Encryption - Decryption In JavaScript Like A Student Thought

A student thought

An algorithm may be similar to basic algorithms of Information Security books.

I'm thankful to my colleague Mr.Jayesh Patel and my cousin Maulik Trivedi, currently a computer engineering student at Marwadi College of Engineering and Technology, Rajkot.

I will describe an algorithm with practical steps proven with JavaScript code, or you can perform it in any language you choose.

The graphic layout of the tool works on this algorithm and depends on your thoughts.

I am designing a webpage like the following screenshot,

Description of algorithm

A simple algorithm works with & plays with an ASCII value of characters. The algorithm works within the following six different steps.

Step 1. Convert input string characters in respected ASCII codes & store them in an array like the following example of JavaScript code.

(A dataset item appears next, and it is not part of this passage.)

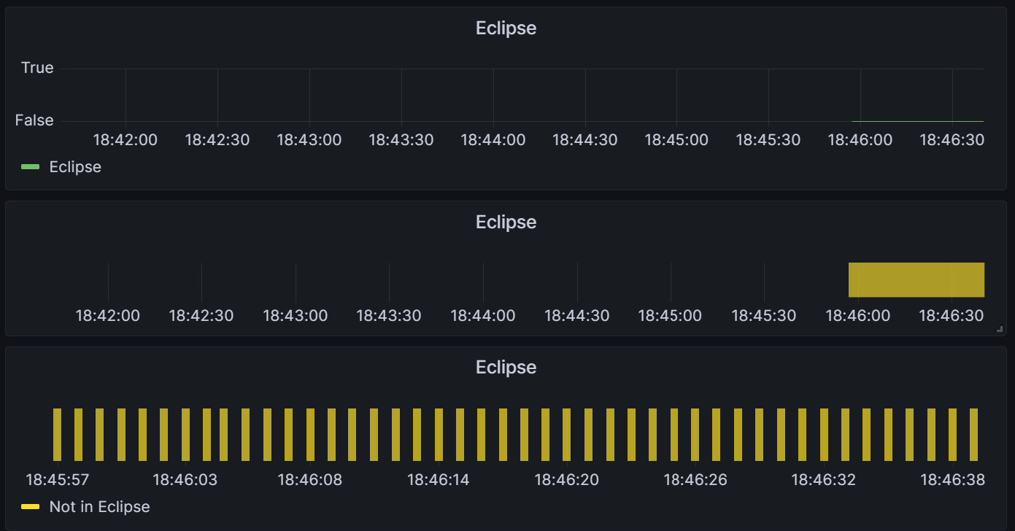This screenshot has width=1015, height=531.
Task: Hide the Eclipse series via its legend entry
Action: pos(74,166)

for(i = 0; i < inputString.length; i++)    
{    
    asciiArr[i] = inputString[i].charCodeAt(0);    
}   

Step 2. Fill the A to Z array in capital or small letters,

for(i = 0, code = 65; i < 26; i++, code++)    
{    
    atozArr[i] = String.fromCharCode(code);    
} 

Step 3. Choose randomly single character index from A to Z and differentiate its position in one variable & its respected ASCII value in the second variable.

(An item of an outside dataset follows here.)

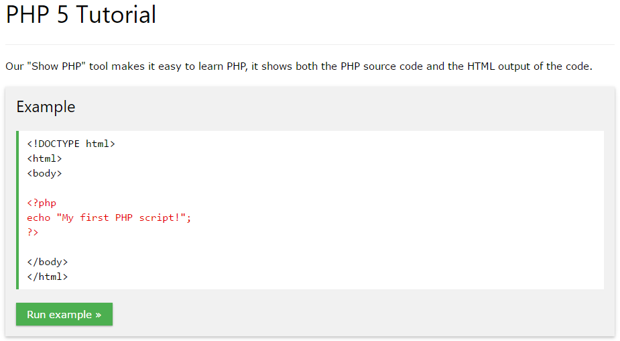The image size is (620, 341).
Task: Click the Example heading
Action: [x=46, y=107]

Write a function outside the main function of your code. Note. I am referencing a function returning a random value from the minimum-maximum range.

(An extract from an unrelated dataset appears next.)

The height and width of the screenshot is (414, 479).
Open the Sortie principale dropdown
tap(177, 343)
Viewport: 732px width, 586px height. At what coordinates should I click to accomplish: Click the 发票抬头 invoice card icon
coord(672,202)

position = randomIndexFromInterval(0, atozArr.length - 1);    
positionAscii = atozArr[position].charCodeAt(0);    
    
function randomIndexFromInterval(min, max)    
{    
    return Math.floor(Math.random() * (max - min + 1) + min);    
}   

Step 4. Addition of every input String each element to positionAscii.

for(i = 0; i < inputString.length; i++)    
{    
    encryptedString[i] = parseInt(asciiArr[i]) + parseInt(atozArr[position].charCodeAt(0));    
}  

Step 5. Attachment of the key to the encrypted string or not it's your choice & it's your modification scenario. Here I am attaching a key with an encrypted string.

Step 6. Finally, your encryption is ready to send.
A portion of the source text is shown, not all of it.